• **Stated problem**:
Rewrite the records between the line holding "Click No Score Yet beside The Last Photograph" and the line holding "Action: (112, 270)", inclusive, swapping "dropdown" for "menu" and leaving everything else as it is.

• **Data rows**:
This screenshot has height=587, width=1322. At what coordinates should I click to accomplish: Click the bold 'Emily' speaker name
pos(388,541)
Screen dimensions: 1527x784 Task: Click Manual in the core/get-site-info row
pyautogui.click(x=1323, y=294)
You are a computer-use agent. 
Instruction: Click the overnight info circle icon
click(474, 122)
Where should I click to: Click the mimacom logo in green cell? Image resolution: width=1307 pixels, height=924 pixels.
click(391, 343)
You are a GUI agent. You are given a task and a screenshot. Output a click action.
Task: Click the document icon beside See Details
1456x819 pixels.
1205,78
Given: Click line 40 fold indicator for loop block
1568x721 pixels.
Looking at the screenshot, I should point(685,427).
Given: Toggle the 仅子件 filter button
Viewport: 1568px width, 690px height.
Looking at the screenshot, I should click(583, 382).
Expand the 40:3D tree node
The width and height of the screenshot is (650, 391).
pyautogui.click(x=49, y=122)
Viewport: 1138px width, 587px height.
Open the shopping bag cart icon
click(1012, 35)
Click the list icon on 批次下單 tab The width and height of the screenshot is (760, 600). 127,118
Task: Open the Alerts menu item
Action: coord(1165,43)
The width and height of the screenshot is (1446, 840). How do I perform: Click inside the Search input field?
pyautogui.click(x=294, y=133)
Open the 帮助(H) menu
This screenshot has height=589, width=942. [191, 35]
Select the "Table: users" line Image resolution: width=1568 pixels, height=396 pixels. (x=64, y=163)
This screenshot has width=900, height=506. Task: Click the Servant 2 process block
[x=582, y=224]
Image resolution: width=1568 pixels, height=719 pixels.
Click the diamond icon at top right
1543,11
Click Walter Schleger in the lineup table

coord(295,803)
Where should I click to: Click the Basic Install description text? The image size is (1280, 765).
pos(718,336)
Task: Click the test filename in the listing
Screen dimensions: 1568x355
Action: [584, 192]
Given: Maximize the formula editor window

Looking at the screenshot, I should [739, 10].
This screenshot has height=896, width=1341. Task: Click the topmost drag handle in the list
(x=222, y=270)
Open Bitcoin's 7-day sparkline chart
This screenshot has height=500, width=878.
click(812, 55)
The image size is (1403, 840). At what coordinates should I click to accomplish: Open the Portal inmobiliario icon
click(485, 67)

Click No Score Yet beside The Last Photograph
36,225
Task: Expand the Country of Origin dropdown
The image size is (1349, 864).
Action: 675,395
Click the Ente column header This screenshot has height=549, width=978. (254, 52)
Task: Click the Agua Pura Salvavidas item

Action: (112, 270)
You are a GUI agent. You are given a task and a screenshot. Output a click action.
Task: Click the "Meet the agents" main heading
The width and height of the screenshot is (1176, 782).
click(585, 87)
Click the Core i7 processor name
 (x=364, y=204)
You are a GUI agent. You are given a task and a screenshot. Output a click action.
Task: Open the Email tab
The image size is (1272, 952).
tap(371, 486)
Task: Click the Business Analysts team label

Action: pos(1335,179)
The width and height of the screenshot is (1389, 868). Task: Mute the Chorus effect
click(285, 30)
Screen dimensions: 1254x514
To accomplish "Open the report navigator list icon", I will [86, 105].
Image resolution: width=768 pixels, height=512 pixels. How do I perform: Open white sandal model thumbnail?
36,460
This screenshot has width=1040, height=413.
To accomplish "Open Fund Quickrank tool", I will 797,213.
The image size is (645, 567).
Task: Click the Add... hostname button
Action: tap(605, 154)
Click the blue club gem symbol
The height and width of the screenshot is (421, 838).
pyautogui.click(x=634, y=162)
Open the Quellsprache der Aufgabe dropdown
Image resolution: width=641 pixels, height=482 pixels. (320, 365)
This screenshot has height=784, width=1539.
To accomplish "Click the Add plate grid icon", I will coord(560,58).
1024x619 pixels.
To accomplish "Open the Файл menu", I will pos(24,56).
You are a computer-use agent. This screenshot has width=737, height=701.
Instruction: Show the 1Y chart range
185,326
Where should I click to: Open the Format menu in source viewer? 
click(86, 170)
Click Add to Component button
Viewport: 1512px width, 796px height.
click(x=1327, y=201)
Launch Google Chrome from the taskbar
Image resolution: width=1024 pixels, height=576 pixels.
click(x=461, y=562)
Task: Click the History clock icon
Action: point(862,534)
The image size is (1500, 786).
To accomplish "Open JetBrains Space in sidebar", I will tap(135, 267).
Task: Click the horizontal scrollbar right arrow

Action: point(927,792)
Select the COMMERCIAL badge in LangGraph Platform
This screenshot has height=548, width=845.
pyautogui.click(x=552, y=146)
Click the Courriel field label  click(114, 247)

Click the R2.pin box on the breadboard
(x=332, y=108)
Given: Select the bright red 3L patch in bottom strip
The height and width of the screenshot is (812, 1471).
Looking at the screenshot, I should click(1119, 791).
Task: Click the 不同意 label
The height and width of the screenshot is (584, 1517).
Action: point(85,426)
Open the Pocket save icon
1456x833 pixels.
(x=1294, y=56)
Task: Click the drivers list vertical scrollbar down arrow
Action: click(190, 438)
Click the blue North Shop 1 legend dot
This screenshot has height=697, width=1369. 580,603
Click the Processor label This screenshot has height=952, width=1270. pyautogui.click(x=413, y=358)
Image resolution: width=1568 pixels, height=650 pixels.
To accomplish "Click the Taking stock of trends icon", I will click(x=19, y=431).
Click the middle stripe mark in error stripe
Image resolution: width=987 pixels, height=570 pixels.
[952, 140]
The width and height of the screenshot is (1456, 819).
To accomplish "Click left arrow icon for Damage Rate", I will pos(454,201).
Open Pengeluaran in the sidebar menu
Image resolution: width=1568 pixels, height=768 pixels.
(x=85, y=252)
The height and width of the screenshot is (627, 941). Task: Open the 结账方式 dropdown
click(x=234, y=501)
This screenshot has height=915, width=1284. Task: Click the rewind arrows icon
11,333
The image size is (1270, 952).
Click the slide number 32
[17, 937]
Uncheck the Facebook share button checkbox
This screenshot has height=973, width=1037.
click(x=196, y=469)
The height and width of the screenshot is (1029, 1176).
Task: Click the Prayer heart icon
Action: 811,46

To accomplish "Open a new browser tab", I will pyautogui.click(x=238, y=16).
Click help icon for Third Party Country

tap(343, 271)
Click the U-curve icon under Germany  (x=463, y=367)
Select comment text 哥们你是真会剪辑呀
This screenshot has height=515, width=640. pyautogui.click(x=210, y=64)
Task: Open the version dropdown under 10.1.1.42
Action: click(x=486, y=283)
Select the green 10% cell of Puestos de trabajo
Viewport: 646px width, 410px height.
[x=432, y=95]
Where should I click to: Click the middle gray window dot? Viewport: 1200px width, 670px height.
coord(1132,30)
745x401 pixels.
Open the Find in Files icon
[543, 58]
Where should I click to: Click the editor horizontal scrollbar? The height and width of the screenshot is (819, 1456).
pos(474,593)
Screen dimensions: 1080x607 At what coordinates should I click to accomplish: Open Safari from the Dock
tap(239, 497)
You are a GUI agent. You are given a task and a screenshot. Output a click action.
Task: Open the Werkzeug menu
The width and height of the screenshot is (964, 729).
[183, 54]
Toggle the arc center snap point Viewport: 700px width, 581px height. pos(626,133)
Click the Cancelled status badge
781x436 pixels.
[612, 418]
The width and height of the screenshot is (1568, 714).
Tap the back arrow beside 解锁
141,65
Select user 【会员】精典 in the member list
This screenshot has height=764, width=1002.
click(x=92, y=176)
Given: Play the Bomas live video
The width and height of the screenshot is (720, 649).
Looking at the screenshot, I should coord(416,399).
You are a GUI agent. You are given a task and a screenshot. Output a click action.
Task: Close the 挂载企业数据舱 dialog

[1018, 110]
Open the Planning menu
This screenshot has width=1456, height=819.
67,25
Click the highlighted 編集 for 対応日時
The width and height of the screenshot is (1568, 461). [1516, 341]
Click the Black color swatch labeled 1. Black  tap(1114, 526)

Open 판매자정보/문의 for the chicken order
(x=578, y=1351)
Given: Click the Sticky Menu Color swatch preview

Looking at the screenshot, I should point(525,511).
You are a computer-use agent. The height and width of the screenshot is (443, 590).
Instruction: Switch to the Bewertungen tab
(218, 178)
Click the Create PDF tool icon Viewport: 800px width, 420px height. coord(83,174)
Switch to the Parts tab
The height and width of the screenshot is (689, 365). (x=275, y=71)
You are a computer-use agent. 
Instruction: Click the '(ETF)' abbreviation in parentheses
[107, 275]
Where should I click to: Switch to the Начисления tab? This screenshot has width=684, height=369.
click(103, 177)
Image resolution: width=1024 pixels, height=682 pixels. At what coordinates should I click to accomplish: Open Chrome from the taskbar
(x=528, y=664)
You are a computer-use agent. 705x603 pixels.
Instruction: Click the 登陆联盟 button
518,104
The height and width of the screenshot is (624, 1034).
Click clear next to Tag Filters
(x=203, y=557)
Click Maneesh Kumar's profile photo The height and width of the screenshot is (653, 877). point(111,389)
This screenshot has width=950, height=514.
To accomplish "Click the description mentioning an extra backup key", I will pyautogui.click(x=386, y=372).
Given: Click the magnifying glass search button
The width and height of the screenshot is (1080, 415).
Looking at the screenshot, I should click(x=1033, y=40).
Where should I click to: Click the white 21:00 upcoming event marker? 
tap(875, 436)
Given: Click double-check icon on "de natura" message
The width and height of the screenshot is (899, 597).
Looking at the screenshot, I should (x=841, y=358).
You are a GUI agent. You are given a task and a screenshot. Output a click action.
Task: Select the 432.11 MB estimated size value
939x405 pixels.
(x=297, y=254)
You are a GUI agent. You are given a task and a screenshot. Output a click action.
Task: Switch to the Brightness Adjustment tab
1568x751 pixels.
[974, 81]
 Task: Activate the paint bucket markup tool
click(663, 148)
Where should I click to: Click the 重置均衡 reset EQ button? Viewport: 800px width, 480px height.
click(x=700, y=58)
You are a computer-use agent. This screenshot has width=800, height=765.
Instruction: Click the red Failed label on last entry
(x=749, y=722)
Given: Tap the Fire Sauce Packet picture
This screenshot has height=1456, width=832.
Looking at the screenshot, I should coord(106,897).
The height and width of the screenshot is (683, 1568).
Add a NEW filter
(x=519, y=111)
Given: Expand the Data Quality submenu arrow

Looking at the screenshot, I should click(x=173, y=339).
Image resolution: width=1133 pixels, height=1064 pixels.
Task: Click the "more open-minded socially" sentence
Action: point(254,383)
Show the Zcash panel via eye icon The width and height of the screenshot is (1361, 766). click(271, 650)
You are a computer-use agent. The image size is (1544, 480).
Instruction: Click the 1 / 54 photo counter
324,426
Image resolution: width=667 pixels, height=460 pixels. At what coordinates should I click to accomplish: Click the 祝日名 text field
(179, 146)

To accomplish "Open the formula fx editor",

• **Response to this task**:
Click No Score Yet beside The Last Photograph
36,225
Task: Expand the Country of Origin menu
The image size is (1349, 864).
Action: 675,395
Click the Ente column header This screenshot has height=549, width=978. (254, 52)
Task: Click the Agua Pura Salvavidas item

Action: (112, 270)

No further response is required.